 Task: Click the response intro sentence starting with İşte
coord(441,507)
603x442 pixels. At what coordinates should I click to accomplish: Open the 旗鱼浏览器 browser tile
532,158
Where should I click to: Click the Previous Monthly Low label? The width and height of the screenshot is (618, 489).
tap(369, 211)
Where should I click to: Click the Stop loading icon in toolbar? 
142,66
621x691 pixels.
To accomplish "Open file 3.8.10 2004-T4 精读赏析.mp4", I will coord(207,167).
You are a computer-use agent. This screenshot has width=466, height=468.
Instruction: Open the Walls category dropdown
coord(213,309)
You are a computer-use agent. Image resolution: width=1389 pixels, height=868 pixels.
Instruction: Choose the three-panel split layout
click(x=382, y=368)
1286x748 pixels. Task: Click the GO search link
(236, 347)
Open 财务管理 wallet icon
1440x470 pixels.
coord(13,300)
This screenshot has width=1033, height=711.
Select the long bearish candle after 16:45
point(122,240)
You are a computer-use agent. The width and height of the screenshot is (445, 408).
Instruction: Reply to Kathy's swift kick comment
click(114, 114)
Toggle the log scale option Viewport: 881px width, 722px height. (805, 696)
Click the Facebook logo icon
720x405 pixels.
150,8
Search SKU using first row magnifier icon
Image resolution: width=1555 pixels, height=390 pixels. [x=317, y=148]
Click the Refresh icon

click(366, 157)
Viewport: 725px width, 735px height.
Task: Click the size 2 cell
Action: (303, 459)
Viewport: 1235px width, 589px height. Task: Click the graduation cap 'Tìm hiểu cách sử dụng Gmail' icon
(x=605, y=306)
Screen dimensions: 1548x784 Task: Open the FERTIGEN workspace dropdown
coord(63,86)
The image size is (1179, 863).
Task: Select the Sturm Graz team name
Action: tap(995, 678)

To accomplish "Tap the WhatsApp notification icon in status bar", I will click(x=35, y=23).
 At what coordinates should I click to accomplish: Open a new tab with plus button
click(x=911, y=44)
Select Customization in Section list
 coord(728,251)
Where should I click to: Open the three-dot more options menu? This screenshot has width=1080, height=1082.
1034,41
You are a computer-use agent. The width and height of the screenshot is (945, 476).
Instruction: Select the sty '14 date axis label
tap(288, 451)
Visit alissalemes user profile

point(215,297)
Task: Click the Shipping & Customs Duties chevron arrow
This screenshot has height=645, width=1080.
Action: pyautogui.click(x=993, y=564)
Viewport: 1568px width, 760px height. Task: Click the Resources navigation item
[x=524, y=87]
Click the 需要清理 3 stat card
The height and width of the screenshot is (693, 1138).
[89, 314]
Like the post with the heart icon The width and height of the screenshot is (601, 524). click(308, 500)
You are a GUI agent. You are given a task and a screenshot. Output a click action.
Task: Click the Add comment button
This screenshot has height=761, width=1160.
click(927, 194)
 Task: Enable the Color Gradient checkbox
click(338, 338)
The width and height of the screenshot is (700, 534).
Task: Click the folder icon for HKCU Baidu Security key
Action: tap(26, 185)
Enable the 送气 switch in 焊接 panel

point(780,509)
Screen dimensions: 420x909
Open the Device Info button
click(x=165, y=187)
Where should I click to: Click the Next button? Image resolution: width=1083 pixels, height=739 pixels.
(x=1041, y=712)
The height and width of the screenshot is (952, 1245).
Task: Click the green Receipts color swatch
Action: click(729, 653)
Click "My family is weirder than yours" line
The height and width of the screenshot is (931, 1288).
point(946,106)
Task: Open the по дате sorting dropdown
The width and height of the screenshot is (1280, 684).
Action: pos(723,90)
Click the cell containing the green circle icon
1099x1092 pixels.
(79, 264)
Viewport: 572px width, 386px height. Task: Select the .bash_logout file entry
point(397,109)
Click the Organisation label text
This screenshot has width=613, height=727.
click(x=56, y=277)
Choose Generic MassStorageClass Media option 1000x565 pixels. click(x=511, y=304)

• _TASK BRIEF_
Reproduce each entry from the records above, character for character.

• _FINISHED EXERCISE_
 Task: Click the response intro sentence starting with İşte
coord(441,507)
603x442 pixels. At what coordinates should I click to accomplish: Open the 旗鱼浏览器 browser tile
532,158
Where should I click to: Click the Previous Monthly Low label? The width and height of the screenshot is (618, 489).
tap(369, 211)
Where should I click to: Click the Stop loading icon in toolbar? 
142,66
621x691 pixels.
To accomplish "Open file 3.8.10 2004-T4 精读赏析.mp4", I will coord(207,167).
You are a computer-use agent. This screenshot has width=466, height=468.
Instruction: Open the Walls category dropdown
coord(213,309)
You are a computer-use agent. Image resolution: width=1389 pixels, height=868 pixels.
Instruction: Choose the three-panel split layout
click(x=382, y=368)
1286x748 pixels. Task: Click the GO search link
(236, 347)
Open 财务管理 wallet icon
1440x470 pixels.
coord(13,300)
This screenshot has width=1033, height=711.
Select the long bearish candle after 16:45
point(122,240)
You are a computer-use agent. The width and height of the screenshot is (445, 408).
Instruction: Reply to Kathy's swift kick comment
click(114, 114)
Toggle the log scale option Viewport: 881px width, 722px height. (805, 696)
Click the Facebook logo icon
720x405 pixels.
150,8
Search SKU using first row magnifier icon
Image resolution: width=1555 pixels, height=390 pixels. [x=317, y=148]
Click the Refresh icon

click(366, 157)
Viewport: 725px width, 735px height.
Task: Click the size 2 cell
Action: (303, 459)
Viewport: 1235px width, 589px height. Task: Click the graduation cap 'Tìm hiểu cách sử dụng Gmail' icon
(x=605, y=306)
Screen dimensions: 1548x784 Task: Open the FERTIGEN workspace dropdown
coord(63,86)
The image size is (1179, 863).
Task: Select the Sturm Graz team name
Action: tap(995, 678)

To accomplish "Tap the WhatsApp notification icon in status bar", I will click(x=35, y=23).
 At what coordinates should I click to accomplish: Open a new tab with plus button
click(x=911, y=44)
Select Customization in Section list
 coord(728,251)
Where should I click to: Open the three-dot more options menu? This screenshot has width=1080, height=1082.
1034,41
You are a computer-use agent. The width and height of the screenshot is (945, 476).
Instruction: Select the sty '14 date axis label
tap(288, 451)
Visit alissalemes user profile

point(215,297)
Task: Click the Shipping & Customs Duties chevron arrow
This screenshot has height=645, width=1080.
Action: pyautogui.click(x=993, y=564)
Viewport: 1568px width, 760px height. Task: Click the Resources navigation item
[x=524, y=87]
Click the 需要清理 3 stat card
The height and width of the screenshot is (693, 1138).
[89, 314]
Like the post with the heart icon The width and height of the screenshot is (601, 524). click(308, 500)
You are a GUI agent. You are given a task and a screenshot. Output a click action.
Task: Click the Add comment button
This screenshot has height=761, width=1160.
click(927, 194)
 Task: Enable the Color Gradient checkbox
click(338, 338)
The width and height of the screenshot is (700, 534).
Task: Click the folder icon for HKCU Baidu Security key
Action: tap(26, 185)
Enable the 送气 switch in 焊接 panel

point(780,509)
Screen dimensions: 420x909
Open the Device Info button
click(x=165, y=187)
Where should I click to: Click the Next button? Image resolution: width=1083 pixels, height=739 pixels.
(x=1041, y=712)
The height and width of the screenshot is (952, 1245).
Task: Click the green Receipts color swatch
Action: click(729, 653)
Click "My family is weirder than yours" line
The height and width of the screenshot is (931, 1288).
point(946,106)
Task: Open the по дате sorting dropdown
The width and height of the screenshot is (1280, 684).
Action: pos(723,90)
Click the cell containing the green circle icon
1099x1092 pixels.
(79, 264)
Viewport: 572px width, 386px height. Task: Select the .bash_logout file entry
point(397,109)
Click the Organisation label text
This screenshot has width=613, height=727.
click(x=56, y=277)
Choose Generic MassStorageClass Media option 1000x565 pixels. click(x=511, y=304)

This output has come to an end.